EXTRACTO DE PÁGINA
^^^^^^^^^^^^^^^^
Mi respuesta a esta afirmación de Sarlo es que a este tipo de testimonio no lo impulsa un afán de auto-conocimiento, sino el riesgo que corre nuestra especie en términos de sobrevivencia ética (como postulan Robert Antelme, Alejandro Kaufman, Imre Kertész, Ricardo Forster, Reyes Mate, Perla Sneh, Enzo Traverso, Tzvetan Todorov y tantos otros). Este tipo de reflexión se encuentra en las antípodas del recuento subjetivo.
A los centros clandestinos de detención sudamericanos llegaban sobre todo militantes políticos cuyo proyecto era una emancipación colectiva, y no es extraño que los sobrevivientes siguieran pensando en esos términos. Si los testimonios aducen razones biográficas no es más que para revelar los rasgos de una generación, de una forma de ser en el mundo, de un momento cultural e histórico donde la rebeldía contra el Orden estaba a la orden del día.
4. Sarlo parte de la observación de Ricoeur: «es errado confiar en que la narración pueda colmar la laguna de la explicación/comprensión», para afirmar que «hay dos tipos de inteligibilidad: la narrativa y la explicativa (causal)». La primera estaría sostenida por el efecto de «cohesión» que se le atribuye a una vida y al sujeto que la enuncia (Sarlo, 2007: 115). En conclusión «… el discurso de la memoria y las narraciones en primera persona se mueven por el impulso de cerrar los sentidos que se escapan; no solo se articulan contra el olvido, también luchan por un significado que unifique la interpretación» (2007: 67).
En mi lectura, en cambio, el testimono «deja la puerta abierta a nuevas interpretaciones» (Reyes Mate, 2003: 179)20. Los testimonios, al hablar desde sí, no pretenden contar «todo» –ya que no pueden dar una vista panorámica–. Son ellos los que logran, por esto mismo, poner en escena la dimensión más elusiva de esta particular experiencia.
^^^^^^^^^^^^^^^^
DATOS DE ORIGEN
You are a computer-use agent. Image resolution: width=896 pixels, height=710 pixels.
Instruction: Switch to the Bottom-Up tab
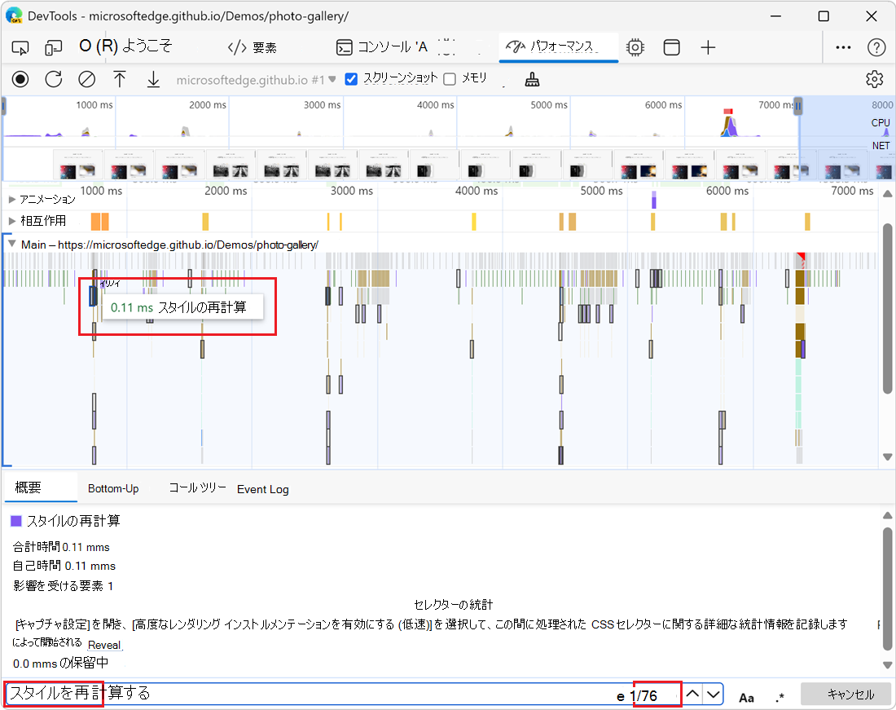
^^^^^^^^^^^^^^^^
OBJETIVO DEL EJERCICIO
Transcribe del extracto sobre el testimonio, tal cual aparece, el pasaje que comienza con las palabras que contienen "Mi respuesta a" y concluye con "orden del día.". Estos datos proceden de una fuente distinta.

RESPUESTA COMPLETA
Mi respuesta a esta afirmación de Sarlo es que a este tipo de testimonio no lo impulsa un afán de auto-conocimiento, sino el riesgo que corre nuestra especie en términos de sobrevivencia ética (como postulan Robert Antelme, Alejandro Kaufman, Imre Kertész, Ricardo Forster, Reyes Mate, Perla Sneh, Enzo Traverso, Tzvetan Todorov y tantos otros). Este tipo de reflexión se encuentra en las antípodas del recuento subjetivo.
A los centros clandestinos de detención sudamericanos llegaban sobre todo militantes políticos cuyo proyecto era una emancipación colectiva, y no es extraño que los sobrevivientes siguieran pensando en esos términos. Si los testimonios aducen razones biográficas no es más que para revelar los rasgos de una generación, de una forma de ser en el mundo, de un momento cultural e histórico donde la rebeldía contra el Orden estaba a la orden del día.